In Table 2 the performance aligns with ensemble models reported by Hasan et al. (2023) (95.5 %), Fergus et al. (2018) (87–95 %), and Ferreira et al. (2024) (~94 %). While deep neural networks may yield slightly higher accuracies in large datasets (Karaci, 2021), ensemble methods balance accuracy with interpretability, making them better suited to hospital decision-support systems (Bennett et al., 2025; Kolli et al., 2023). Our moderate performance gap is attributable to using a single-center, unrefined dataset, yet the stacking configuration still delivered statistically significant improvement over base models (p < 0.05).

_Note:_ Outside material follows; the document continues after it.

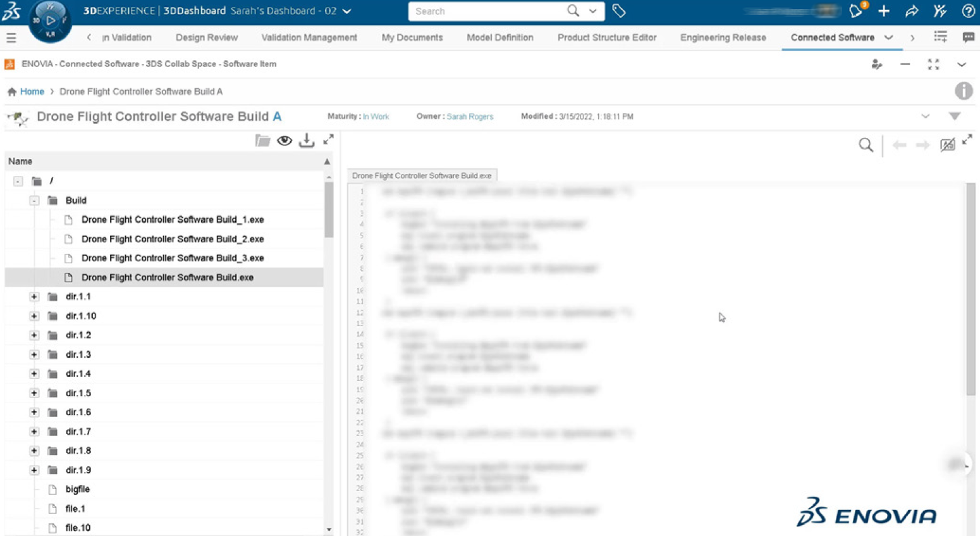
Task: Open the notifications icon in the top bar
Action: click(x=856, y=11)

Consistent with the mini-review, placenta previa and a previous C-section were the dominant predictors. These correspond to direct surgical indications and align with existing obstetric guidelines. Secondary predictors, such as blood sugar, blood pressure, and gravidity, reflect physiological stressors that often precede surgical intervention. For clinicians, these relationships quantify risk and enhance individualized patient counseling and delivery planning.
This model uses only routine antenatal data and can be embedded in hospital information systems or in a lightweight, offline desktop tool. Such integration supports early identification of high-risk pregnancies without requiring complex sensors or imaging devices. Periodic retraining on new cases will improve accuracy, ensuring sustainable, context-appropriate clinical decision support.

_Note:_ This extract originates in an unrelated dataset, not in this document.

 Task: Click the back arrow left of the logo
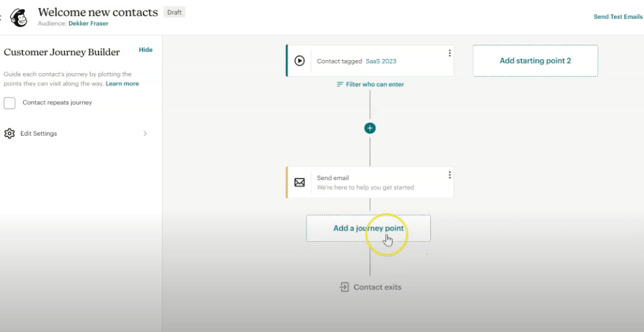point(1,18)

Single-hospital data restricts generalization.
Potential hidden biases in retrospective records.
Lack of external validation.
Marginal improvement over simpler models warrants further optimization.
This study developed and validated a Stacking Ensemble Machine Learning Model for predicting Caesarean-section delivery using a real-world dataset from Yusuf Dantsoho Memorial Hospital in Kaduna, Nigeria. The model achieved strong performance (accuracy = 86.7%, recall = 0.91) and demonstrated that ensemble learning can effectively predict C-section risk using routine clinical variables such as placenta previa, prior C-sections, maternal age, and gravidity. By focusing on interpretable, routinely collected features, the model offers a practical, scalable approach to clinical decision support in low-resource environments. The findings not only align with global research showing the strength of ensemble methods but also provide locally validated evidence for predictive obstetric modeling in Nigeria.